Esqueça os estereótipos, porque com o russo Eugene Kaspersky eles não têm vez. Kaspersky, que completou 45 anos em outubro passado, é fundador e CEO de uma das principais empresas de segurança digital do mundo, uma companhia que cresceu 177% somente no ano passado, conforme números da fundação Software Top 100. Uma evolução que, segundo o próprio empresário, ocorre graças ao estilo pessoal de administrar o negócio, investindo no diálogo com parceiros e na contratação de engenheiros formados na Rússia.
O próprio dono do laboratório Kaspersky é um deles, apesar de não parecer um russo típico. Ele não usa os tradicionais gorros de seu país, não toma vodca e abandonou gravatas há, pelo menos, 20 anos, depois de passar um período no exército da então União Soviética. ;Não gosto dessa indumentária. Estive com os militares por quatro anos, foi o bastante para mim;, justifica ; para ele, o estilo lembra muito os uniformes. O jeito bonachão esconde o pulso de um administrador que corre o mundo atrás de seus objetivos, viajando ;como o Papai Noel;. ;Temos muitas conferências, exibições. Algumas vezes, não tenho tempo de dormir. Mas a vida é assim;, conforma-se o CEO, que calcula permanecer em Moscou apenas três meses por ano.
A paixão de Kaspersky pela tecnologia nasceu quando ele ainda estava no equivalente russo para o ensino médio. Ainda adolescente, frequentava aulas extracurriculares de física e matemática em um programa especial organizado pela Universidade de Moscou.
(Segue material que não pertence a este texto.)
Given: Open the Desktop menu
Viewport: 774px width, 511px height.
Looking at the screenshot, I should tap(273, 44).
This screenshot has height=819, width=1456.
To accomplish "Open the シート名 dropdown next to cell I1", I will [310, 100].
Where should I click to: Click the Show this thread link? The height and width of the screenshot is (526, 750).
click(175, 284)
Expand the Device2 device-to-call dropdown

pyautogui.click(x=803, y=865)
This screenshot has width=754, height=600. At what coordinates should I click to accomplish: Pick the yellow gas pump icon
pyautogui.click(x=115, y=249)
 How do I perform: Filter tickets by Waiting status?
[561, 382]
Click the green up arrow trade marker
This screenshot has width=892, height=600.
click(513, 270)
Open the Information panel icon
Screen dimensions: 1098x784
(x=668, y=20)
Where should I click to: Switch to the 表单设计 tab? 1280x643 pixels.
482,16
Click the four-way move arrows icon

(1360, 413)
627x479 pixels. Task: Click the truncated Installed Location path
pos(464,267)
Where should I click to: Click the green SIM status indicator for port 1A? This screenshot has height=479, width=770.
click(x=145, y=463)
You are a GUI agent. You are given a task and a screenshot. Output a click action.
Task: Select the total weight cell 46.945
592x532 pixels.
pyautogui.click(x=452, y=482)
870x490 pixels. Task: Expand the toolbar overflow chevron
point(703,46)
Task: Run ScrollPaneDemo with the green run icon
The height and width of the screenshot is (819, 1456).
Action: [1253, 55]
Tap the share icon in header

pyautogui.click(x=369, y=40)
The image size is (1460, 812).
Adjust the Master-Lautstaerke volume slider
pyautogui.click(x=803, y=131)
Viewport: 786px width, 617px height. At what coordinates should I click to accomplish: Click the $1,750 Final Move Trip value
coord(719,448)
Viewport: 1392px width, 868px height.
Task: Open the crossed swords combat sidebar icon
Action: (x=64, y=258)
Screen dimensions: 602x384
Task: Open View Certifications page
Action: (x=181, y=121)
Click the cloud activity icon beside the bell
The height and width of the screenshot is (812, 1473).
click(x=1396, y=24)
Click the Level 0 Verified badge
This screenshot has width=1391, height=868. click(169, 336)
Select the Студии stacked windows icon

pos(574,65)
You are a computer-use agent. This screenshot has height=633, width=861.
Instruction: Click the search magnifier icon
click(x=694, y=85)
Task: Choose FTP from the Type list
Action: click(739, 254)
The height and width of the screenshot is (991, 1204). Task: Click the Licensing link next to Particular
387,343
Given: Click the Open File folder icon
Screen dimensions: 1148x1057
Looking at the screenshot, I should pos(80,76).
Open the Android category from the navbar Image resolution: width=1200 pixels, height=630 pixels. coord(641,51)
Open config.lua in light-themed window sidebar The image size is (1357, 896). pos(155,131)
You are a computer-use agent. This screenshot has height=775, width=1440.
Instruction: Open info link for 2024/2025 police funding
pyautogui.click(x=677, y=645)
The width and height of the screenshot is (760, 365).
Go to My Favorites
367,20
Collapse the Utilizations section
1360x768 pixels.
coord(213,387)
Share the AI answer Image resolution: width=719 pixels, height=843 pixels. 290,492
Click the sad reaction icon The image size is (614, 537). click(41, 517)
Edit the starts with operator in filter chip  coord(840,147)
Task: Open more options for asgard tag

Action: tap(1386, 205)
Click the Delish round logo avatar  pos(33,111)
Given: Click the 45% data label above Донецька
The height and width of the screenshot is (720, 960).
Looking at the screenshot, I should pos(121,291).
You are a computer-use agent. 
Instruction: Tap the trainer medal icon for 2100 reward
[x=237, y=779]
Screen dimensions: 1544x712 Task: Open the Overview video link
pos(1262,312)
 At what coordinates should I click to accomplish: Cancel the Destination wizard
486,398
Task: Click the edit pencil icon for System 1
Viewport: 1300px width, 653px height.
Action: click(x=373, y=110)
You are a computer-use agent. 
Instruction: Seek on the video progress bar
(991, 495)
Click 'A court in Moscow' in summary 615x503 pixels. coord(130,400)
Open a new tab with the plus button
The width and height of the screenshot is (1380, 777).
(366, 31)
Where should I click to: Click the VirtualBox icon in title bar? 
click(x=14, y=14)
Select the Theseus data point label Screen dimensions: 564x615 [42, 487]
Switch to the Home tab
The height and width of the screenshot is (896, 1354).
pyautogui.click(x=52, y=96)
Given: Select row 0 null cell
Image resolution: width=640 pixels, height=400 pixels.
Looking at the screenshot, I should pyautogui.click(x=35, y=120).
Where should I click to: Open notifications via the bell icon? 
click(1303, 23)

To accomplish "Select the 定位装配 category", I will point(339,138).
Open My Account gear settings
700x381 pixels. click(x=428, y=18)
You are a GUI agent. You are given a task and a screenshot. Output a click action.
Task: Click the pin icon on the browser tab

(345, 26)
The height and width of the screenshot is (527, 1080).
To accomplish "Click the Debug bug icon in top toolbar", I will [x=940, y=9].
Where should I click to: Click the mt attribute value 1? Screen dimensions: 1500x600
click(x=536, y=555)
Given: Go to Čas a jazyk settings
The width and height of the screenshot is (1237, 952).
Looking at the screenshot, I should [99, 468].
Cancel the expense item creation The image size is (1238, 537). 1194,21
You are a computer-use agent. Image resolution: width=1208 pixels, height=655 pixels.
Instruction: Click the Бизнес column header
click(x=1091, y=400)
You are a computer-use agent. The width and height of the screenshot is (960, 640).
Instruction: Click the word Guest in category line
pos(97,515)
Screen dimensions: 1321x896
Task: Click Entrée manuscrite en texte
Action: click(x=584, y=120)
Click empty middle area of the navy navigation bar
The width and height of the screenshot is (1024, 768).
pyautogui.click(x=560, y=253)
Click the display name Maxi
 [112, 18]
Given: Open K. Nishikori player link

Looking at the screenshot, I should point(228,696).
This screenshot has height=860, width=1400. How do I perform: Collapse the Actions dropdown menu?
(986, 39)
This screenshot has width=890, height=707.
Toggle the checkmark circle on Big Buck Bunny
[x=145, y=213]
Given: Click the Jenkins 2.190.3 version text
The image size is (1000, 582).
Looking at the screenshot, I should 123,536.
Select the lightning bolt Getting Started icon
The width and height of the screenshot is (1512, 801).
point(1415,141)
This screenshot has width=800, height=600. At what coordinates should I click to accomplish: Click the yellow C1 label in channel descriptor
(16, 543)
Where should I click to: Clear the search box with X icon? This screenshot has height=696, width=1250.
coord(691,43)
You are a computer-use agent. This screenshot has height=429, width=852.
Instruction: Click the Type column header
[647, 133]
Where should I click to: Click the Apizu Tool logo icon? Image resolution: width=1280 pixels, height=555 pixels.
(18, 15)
Quando chegou a hora de ingressar em um curso de graduação, o garoto prodígio foi para o Instituto de Criptografia, Telecomunicações e Ciência da Computação, o mesmo órgão que fornecia recursos estratégicos e logísticos para a KGB, a famosa agência de espionagem da União Soviética.
A passagem pelo instituto, inclusive, gerou uma polêmica na vida do hoje empresário de sucesso. Em janeiro de 2008, uma reportagem do jornal britânico The Guardian o descreveu como um ex-agente da KGB. No mês seguinte, a publicação teve de alterar o artigo, o que não impediu que a história se espalhasse pelo mundo. ;Minha educação em matemática e criptografia foi na escola da KGB, mas eu nunca estive em um escritório da KGB. Eu era um estudante e logo depois fui para o serviço militar;, conta Kaspersky. ;Na verdade, isso não faz muita diferença, porque se tratava da construção de sistemas criptográficos para proteger informações. Os caras da KGB trabalhavam para proteger informações do Estado e eu estava trabalhando para proteger informações militares. Qual é a diferença?;, questiona, apimentando o caso.
Poder assustador
Kaspersky ficou fascinado pelo que se tornaria o mundo do cibercrime em 1989. Naquele ano, seu computador no Ministério da Defesa russo foi contaminado pelo vírus Cascade. Os arquivos maliciosos atacavam algoritmos criptografados e esse poder assustou Kaspersky. ;Tudo o que eu sabia sobre vírus de computador antes de ter um deles na minha máquina vinha de artigos de jornais e revistas. Quando o Cascade apareceu, fui ao meu gerente e falei que aquilo era uma coisa bastante perigosa, que a gente precisava pensar em algum tipo de proteção para todos os computadores.;
E foi exatamente o que Eugene fez. Em 1991, ele criou um software que detectava vírus e os removia dos aparelhos. Nos anos seguintes, fundou uma empresa de segurança, a AVP, em parceria com sua ex-mulher. O negócio acabou tendo que mudar de nome, porque ;AVP; já era utilizado em produtos norte-americanos. O Kaspersky Lab nasceu oficialmente em 1997 e hoje, 14 anos depois, tem participação de mercado representativa. A estimativa da empresa é de que 7,5% dos antivírus comercializados no mundo tenham a marca Kaspersky, o que deixaria a companhia russa entre as cinco maiores no ramo de segurança, praticamente empatada com a Trend Micro, japonesa que tem perdido clientes nos últimos anos.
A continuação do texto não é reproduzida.